Fixed left ventricular outflow tract obstruction in presumed hypertrophic obstructive cardiomyopathy: implications for therapy

^a Division of Cardiovascular Diseases and Internal Medicine, and Section of Cardiovascular Surgery, Mayo Clinic and Mayo Foundation, Rochester, Minnesota, USA

Address reprint requests to Dr Nishimura, Division of Cardiovascular Diseases and Internal Medicine, Mayo Clinic, 200 First St SW, Rochester, MN 55905

	Abstract

Top Abstract Introduction Patients and methods Comment References

 
Background. A subset of patients presenting with a presumed diagnosis of hypertrophic obstructive cardiomyopathy (HOCM) have a fixed left ventricular outflow tract (LVOT) obstruction.

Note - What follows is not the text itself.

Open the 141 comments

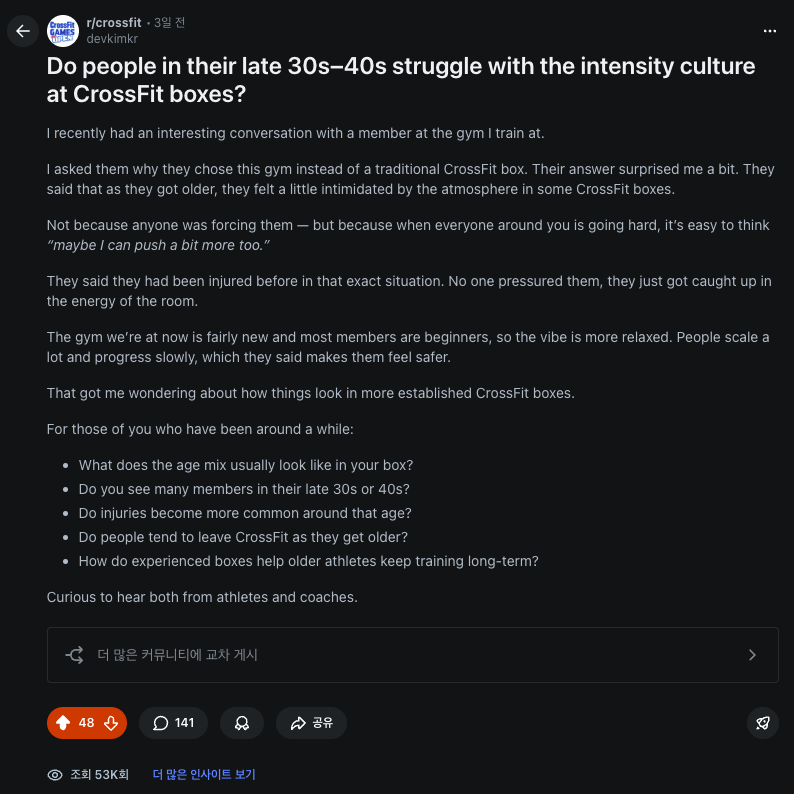click(x=173, y=723)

Recognition of this pathophysiologic abnormality is important in choosing therapy.

Methods. Of patients referred for treatment of HOCM, 4 had fixed LVOT obstruction. Clinical and echocardiographic data and surgical findings were reviewed.

Results. In the 4 patients with clinical features consistent with HOCM or HOCM-like conditions, echocardiography showed fixed LVOT obstruction with an early-peaking LVOT Doppler signal or absence of severe systolic anterior motion of the mitral valve. The causes of fixed obstruction included accessory mitral tissue with associated fibrous ring (1 patient), fixed subaortic tunnel stenosis (2 patients), and a discreet subaortic ridge (1 patient). After surgical relief of the fixed LVOT obstruction, all patients had relief of the ventricular outflow tract gradient.

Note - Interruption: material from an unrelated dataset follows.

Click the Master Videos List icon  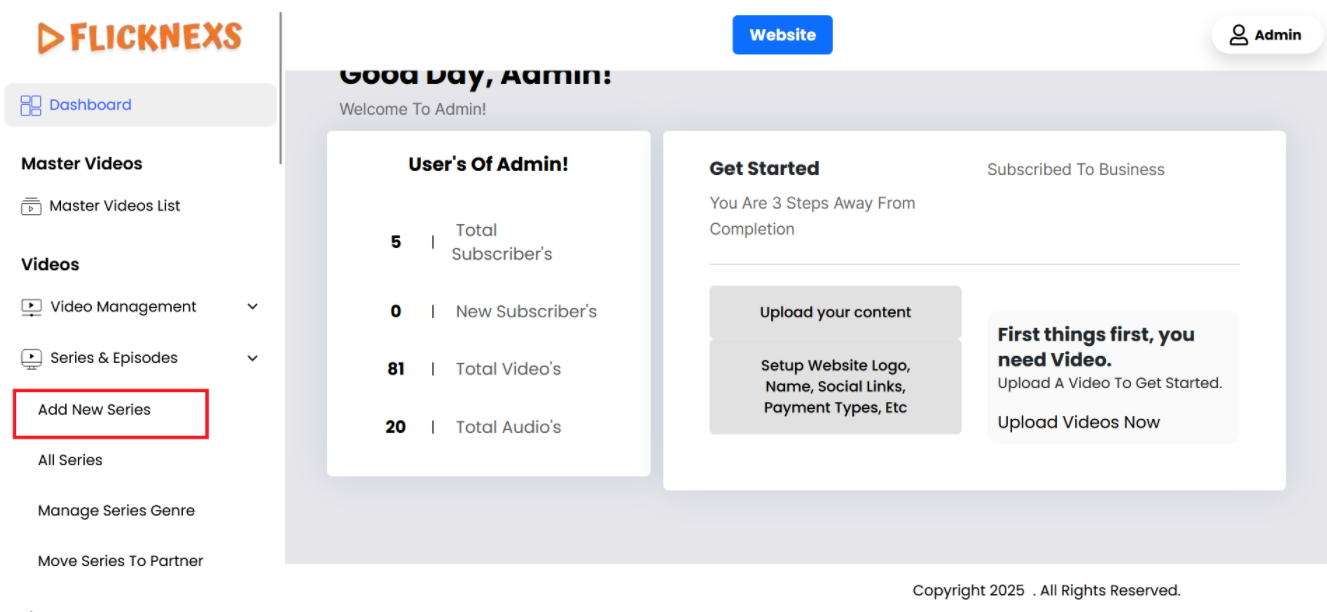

Conclusions. Not all patients with a presumed diagnosis of HOCM have isolated dynamic LVOT obstruction but may have isolated or additional fixed obstruction. Careful two-dimensional and Doppler echocardiography are needed to identify this subset of patients who are best treated surgically.

	Introduction

Top Abstract Introduction Patients and methods Comment References

 
Patients with hypertrophic obstructive cardiomyopathy (HOCM) may present with progressive incapacitating symptoms, including dyspnea, angina, and syncope. These patients have a characteristic left ventricular outflow tract (LVOT) obstruction that divides the left ventricle into a high-pressure apical region and a lower pressure gradient in the subaortic region. The obstruction to outflow is dynamic and changes significantly with alterations of preload, afterload, and contractility. The mechanism of obstruction is complex but initially may be due to systolic narrowing of the LVOT from prominent septal hypertrophy, with the dynamic nature of the obstruction caused by systolic anterior motion of the mitral valve against the hypertrophied septum [1].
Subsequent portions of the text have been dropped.